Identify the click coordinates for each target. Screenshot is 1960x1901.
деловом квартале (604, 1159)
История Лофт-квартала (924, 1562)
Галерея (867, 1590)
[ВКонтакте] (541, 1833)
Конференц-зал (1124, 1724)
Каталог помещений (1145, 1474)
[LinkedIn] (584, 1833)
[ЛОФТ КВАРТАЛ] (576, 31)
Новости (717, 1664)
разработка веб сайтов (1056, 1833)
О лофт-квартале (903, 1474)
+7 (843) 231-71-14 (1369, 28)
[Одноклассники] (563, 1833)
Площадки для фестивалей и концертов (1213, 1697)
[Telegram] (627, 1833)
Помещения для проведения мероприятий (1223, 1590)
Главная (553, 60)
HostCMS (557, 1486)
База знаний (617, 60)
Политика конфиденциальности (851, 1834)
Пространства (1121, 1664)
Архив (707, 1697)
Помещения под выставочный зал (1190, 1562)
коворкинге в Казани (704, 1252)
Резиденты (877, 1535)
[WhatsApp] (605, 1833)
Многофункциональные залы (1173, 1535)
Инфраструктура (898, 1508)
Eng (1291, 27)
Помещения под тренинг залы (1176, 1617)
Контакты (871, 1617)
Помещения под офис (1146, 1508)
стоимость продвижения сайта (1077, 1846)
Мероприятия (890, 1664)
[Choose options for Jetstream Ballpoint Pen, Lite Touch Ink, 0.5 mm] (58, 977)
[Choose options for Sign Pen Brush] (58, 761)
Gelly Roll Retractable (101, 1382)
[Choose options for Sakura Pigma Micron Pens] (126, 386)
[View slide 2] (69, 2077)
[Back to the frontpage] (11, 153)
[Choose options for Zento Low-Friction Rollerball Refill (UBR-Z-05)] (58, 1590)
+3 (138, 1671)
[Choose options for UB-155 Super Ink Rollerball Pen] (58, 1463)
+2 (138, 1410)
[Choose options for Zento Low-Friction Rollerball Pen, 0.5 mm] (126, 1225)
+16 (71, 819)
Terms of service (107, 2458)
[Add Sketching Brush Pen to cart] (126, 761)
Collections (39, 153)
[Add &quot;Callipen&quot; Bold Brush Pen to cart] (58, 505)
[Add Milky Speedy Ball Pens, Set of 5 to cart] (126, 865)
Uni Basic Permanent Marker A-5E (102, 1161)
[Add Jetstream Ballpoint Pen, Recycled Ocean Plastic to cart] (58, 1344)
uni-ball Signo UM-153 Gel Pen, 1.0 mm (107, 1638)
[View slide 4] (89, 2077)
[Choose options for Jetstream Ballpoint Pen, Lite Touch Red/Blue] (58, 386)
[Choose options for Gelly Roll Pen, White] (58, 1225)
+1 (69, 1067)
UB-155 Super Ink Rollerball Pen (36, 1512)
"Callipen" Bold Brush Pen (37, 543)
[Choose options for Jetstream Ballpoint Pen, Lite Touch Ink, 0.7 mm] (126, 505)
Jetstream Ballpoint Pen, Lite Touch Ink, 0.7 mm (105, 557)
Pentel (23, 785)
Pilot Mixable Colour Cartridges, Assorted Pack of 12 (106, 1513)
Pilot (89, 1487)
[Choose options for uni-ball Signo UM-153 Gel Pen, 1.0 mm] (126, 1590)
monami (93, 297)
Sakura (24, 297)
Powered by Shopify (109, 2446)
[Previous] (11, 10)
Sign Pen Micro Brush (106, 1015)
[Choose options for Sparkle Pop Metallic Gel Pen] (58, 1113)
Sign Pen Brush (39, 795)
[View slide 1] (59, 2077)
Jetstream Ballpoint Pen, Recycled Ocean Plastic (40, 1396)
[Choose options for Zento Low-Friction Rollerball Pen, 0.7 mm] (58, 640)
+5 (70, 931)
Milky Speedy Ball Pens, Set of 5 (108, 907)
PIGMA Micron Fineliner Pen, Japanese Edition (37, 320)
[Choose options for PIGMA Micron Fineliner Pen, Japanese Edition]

- Task statement
With "Pens" as the string to find, copy every line of the records that holds it.

- Output of the task
[Choose options for Sakura Pigma Micron Pens] (126, 386)
[Add Milky Speedy Ball Pens, Set of 5 to cart] (126, 865)
Milky Speedy Ball Pens, Set of 5 (108, 907)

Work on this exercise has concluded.